◆ Instructions to follow ◆
Output the entries below so that they read exactly as they do now.

┄┄┄┄┄┄

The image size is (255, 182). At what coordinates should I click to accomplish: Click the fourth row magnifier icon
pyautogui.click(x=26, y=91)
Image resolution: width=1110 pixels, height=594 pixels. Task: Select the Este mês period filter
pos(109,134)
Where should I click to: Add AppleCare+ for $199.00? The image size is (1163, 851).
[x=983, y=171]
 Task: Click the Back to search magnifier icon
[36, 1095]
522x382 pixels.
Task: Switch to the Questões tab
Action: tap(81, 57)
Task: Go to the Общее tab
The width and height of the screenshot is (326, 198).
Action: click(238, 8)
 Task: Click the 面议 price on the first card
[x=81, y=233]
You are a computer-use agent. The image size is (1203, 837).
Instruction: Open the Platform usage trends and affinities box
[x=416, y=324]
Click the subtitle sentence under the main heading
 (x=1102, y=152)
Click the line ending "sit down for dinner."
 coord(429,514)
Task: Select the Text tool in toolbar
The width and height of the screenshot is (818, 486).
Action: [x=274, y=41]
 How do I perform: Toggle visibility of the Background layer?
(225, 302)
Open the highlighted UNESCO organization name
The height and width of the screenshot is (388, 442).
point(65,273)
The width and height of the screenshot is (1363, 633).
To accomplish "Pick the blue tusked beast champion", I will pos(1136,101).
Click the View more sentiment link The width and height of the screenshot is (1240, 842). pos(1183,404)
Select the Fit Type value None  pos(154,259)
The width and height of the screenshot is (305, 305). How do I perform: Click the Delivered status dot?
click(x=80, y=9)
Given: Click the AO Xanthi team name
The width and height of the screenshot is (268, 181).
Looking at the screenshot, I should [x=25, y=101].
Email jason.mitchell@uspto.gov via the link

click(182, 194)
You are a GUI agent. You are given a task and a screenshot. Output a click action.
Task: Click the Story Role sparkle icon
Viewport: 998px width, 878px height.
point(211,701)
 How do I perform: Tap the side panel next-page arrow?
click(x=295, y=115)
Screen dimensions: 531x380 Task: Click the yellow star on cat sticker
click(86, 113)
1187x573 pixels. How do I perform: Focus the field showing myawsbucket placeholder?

┄┄┄┄┄┄

◆ Response to this task ◆
The image size is (255, 182). At what coordinates should I click to accomplish: Click the fourth row magnifier icon
pyautogui.click(x=26, y=91)
Image resolution: width=1110 pixels, height=594 pixels. Task: Select the Este mês period filter
pos(109,134)
Where should I click to: Add AppleCare+ for $199.00? The image size is (1163, 851).
[x=983, y=171]
 Task: Click the Back to search magnifier icon
[36, 1095]
522x382 pixels.
Task: Switch to the Questões tab
Action: tap(81, 57)
Task: Go to the Общее tab
The width and height of the screenshot is (326, 198).
Action: click(238, 8)
 Task: Click the 面议 price on the first card
[x=81, y=233]
You are a computer-use agent. The image size is (1203, 837).
Instruction: Open the Platform usage trends and affinities box
[x=416, y=324]
Click the subtitle sentence under the main heading
 (x=1102, y=152)
Click the line ending "sit down for dinner."
 coord(429,514)
Task: Select the Text tool in toolbar
The width and height of the screenshot is (818, 486).
Action: [x=274, y=41]
 How do I perform: Toggle visibility of the Background layer?
(225, 302)
Open the highlighted UNESCO organization name
The height and width of the screenshot is (388, 442).
point(65,273)
The width and height of the screenshot is (1363, 633).
To accomplish "Pick the blue tusked beast champion", I will pos(1136,101).
Click the View more sentiment link The width and height of the screenshot is (1240, 842). pos(1183,404)
Select the Fit Type value None  pos(154,259)
The width and height of the screenshot is (305, 305). How do I perform: Click the Delivered status dot?
click(x=80, y=9)
Given: Click the AO Xanthi team name
The width and height of the screenshot is (268, 181).
Looking at the screenshot, I should [x=25, y=101].
Email jason.mitchell@uspto.gov via the link

click(182, 194)
You are a GUI agent. You are given a task and a screenshot. Output a click action.
Task: Click the Story Role sparkle icon
Viewport: 998px width, 878px height.
point(211,701)
 How do I perform: Tap the side panel next-page arrow?
click(x=295, y=115)
Screen dimensions: 531x380 Task: Click the yellow star on cat sticker
click(86, 113)
1187x573 pixels. How do I perform: Focus the field showing myawsbucket placeholder?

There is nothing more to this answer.